Diante desses desafios, as viajantes solo apontam caminhos para aprimorar a segurança e o conforto. A principal reivindicação, mencionada por quase três em cada dez mulheres (29,3%), é a necessidade de mais policiamento e câmeras de segurança. Em seguida, 21% cobram melhorias substanciais na infraestrutura de transportes e hospedagens. Outras sugestões relevantes incluem mais informações específicas para mulheres que viajam sozinhas (17%) e a presença de mais funcionárias no setor turístico (16%), o que, na visão dos pesquisadores, 'demonstra como a presença feminina transmite acolhimento e empatia'.

Perfil e Motivações da Viajante Solo Brasileira

A pesquisa também traça um perfil daquelas que já abraçam a jornada solo. Entre as mulheres que viajam desacompanhadas, 31,4% o fazem frequentemente, a cada poucos meses, evidenciando que, apesar dos riscos, a experiência é percebida como gratificante e libertadora. A faixa etária predominante está entre 35 e 44 anos (quase 35%) e 45 a 54 anos (22%), sugerindo que maior estabilidade financeira e liberdade pessoal, muitas vezes associadas a essas fases da vida e ao fato de que 68% delas não terem filhos, impulsionam essa autonomia.

As motivações são diversas: 73% buscam lazer, enquanto o desejo por exercitar independência e liberdade mobiliza 65%. O autoconhecimento é um fator para 41%, e 38% viajam sozinhas para cumprir compromissos profissionais. Para aquelas que ainda não viajaram solo, mas manifestaram o desejo, 59% planejam fazê-lo nos próximos dois anos.

Interesses e Destinos Preferenciais Dentro do Brasil

Quando o assunto é o que fazer e para onde ir, as atividades culturais, como visitas a museus e centros históricos, atraem 68% das mulheres. O ecoturismo surge em seguida, com 64% da preferência, seguido por experiências de bem-estar (44,9%), compromissos de trabalho (38,5%), participação em eventos e festivais (36,6%) e interesse pela gastronomia (30,1%).

A maior parte (36%) das entrevistadas que viajam sozinhas opta por destinos nacionais, com as regiões Sudeste (73%) e Nordeste (66%) sendo as mais visitadas.
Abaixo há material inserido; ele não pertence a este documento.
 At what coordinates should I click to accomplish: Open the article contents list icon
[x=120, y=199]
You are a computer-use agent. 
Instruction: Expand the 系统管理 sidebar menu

O Sul atrai 50% das viajantes solo, enquanto o Centro-Oeste e o Norte registram 37% e 30% de preferência, respectivamente.
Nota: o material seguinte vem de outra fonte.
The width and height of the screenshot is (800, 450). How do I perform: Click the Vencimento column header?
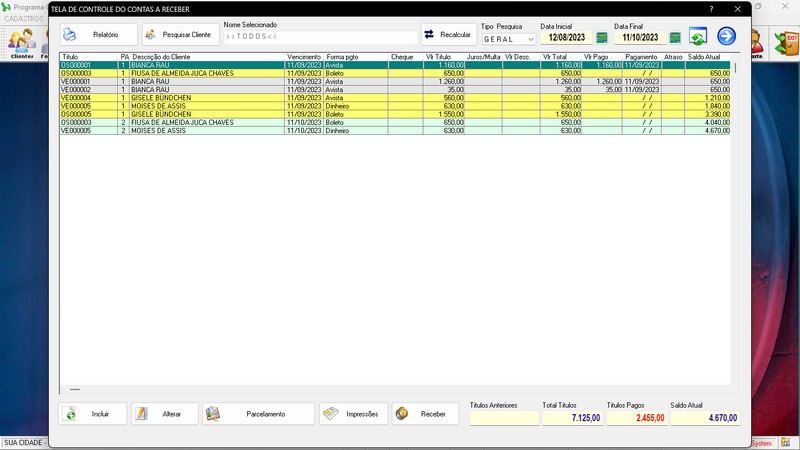click(304, 57)
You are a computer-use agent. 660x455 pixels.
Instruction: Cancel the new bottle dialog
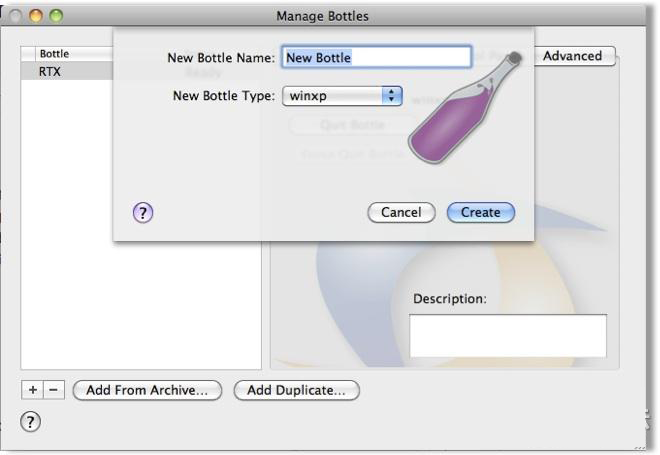click(401, 212)
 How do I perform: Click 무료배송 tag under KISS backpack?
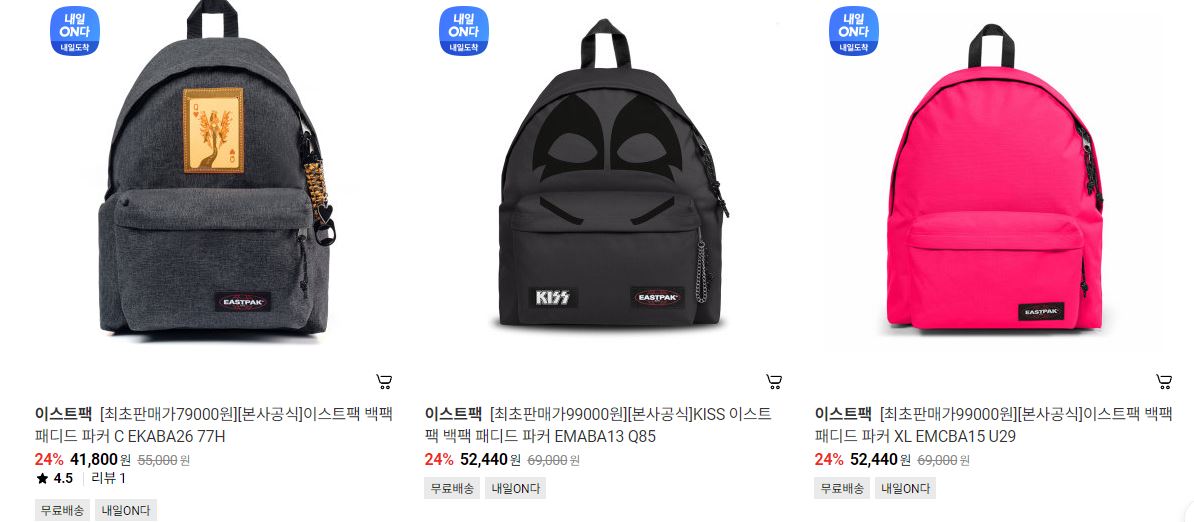click(x=452, y=489)
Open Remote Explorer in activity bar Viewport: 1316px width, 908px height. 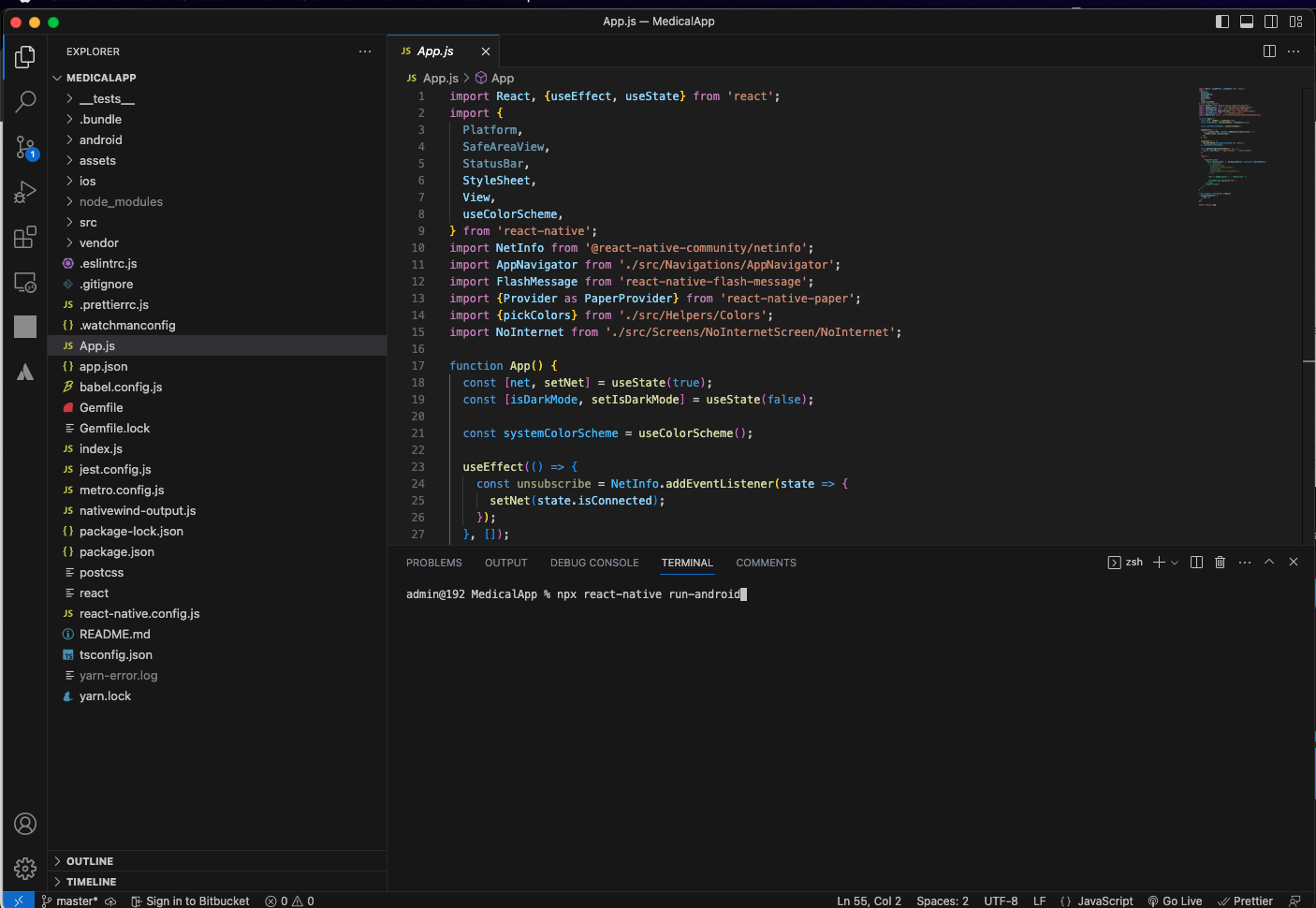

O Guia para Mulheres que Viajam Sozinhas: Uma Ferramenta de Empoderamento

Em resposta a essa realidade, o Ministério do Turismo lançou o 'Guia Para Mulheres que Viajam Sozinhas'. O documento, cujos resultados completos da pesquisa podem ser consultados online, oferece não apenas dados para gestores e operadores turísticos, mas também orientações práticas para promover um turismo mais seguro, inclusivo, acolhedor e responsável.

Durante a cerimônia de apresentação em Brasília, a ministra das Mulheres, Márcia Lopes, enfatizou a importância da iniciativa, declarando que o Guia 'reconhece que a mulher tem o direito de circular com liberdade e viajar pelo Brasil e pelo mundo, sem que o medo seja o principal companheiro de viagem'. O material está alinhado à agenda de turismo responsável da pasta, integrando o Pacto Nacional Brasil de Enfrentamento ao Feminicídio e a pauta internacional de igualdade de gênero. A iniciativa complementa o 'Guia com Dicas para Atender Bem Turistas Mulheres', anteriormente divulgado pelo Ministério do Turismo e focado no setor de serviços.
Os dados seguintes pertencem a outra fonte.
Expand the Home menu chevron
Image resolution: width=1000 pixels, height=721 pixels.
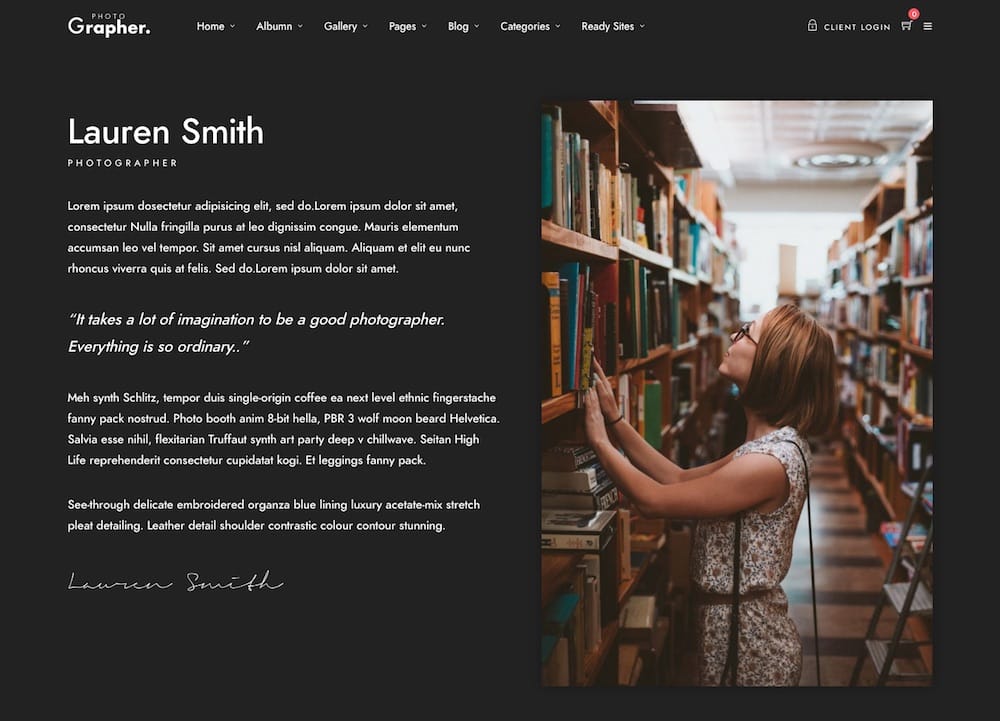tap(232, 26)
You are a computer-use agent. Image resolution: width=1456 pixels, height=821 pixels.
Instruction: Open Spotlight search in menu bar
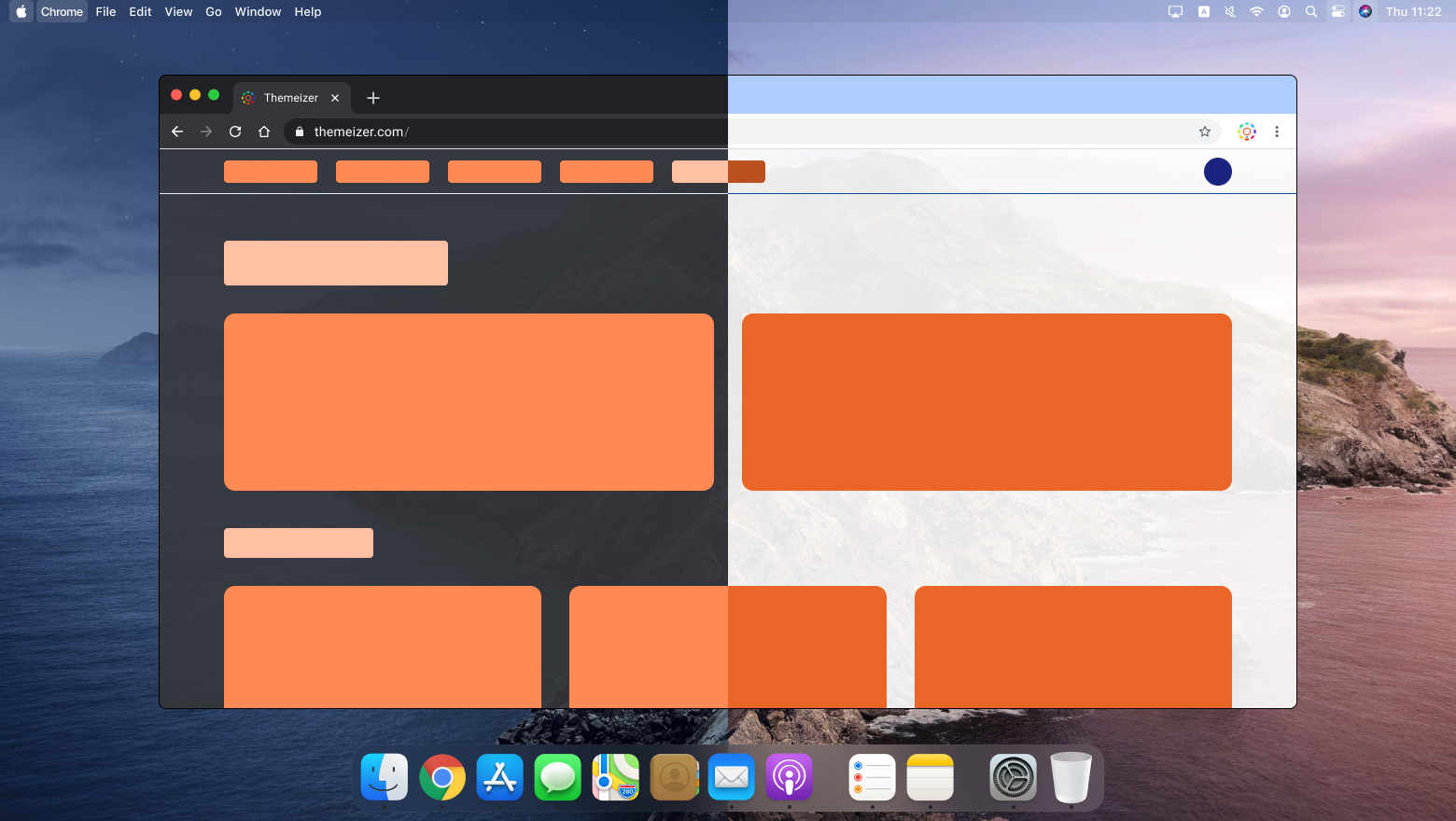[1311, 12]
Conclusão: Rumo a um Turismo Solo Feminino Mais Livre e Seguro

A jornada de viagens solo das mulheres brasileiras é um reflexo do desejo de independência e autodescoberta, confrontado, contudo, por um cenário onde a segurança ainda é um obstáculo significativo. As reivindicações por mais policiamento, melhorias estruturais e informações específicas sublinham a necessidade urgente de políticas e práticas que transformem o ambiente turístico. Iniciativas como o 'Guia Para Mulheres que Viajam Sozinhas' representam um passo fundamental para mitigar esses riscos, assegurando que o direito de ir e vir, desacompanhada e sem receios, seja uma realidade cada vez mais acessível para todas as mulheres no Brasil.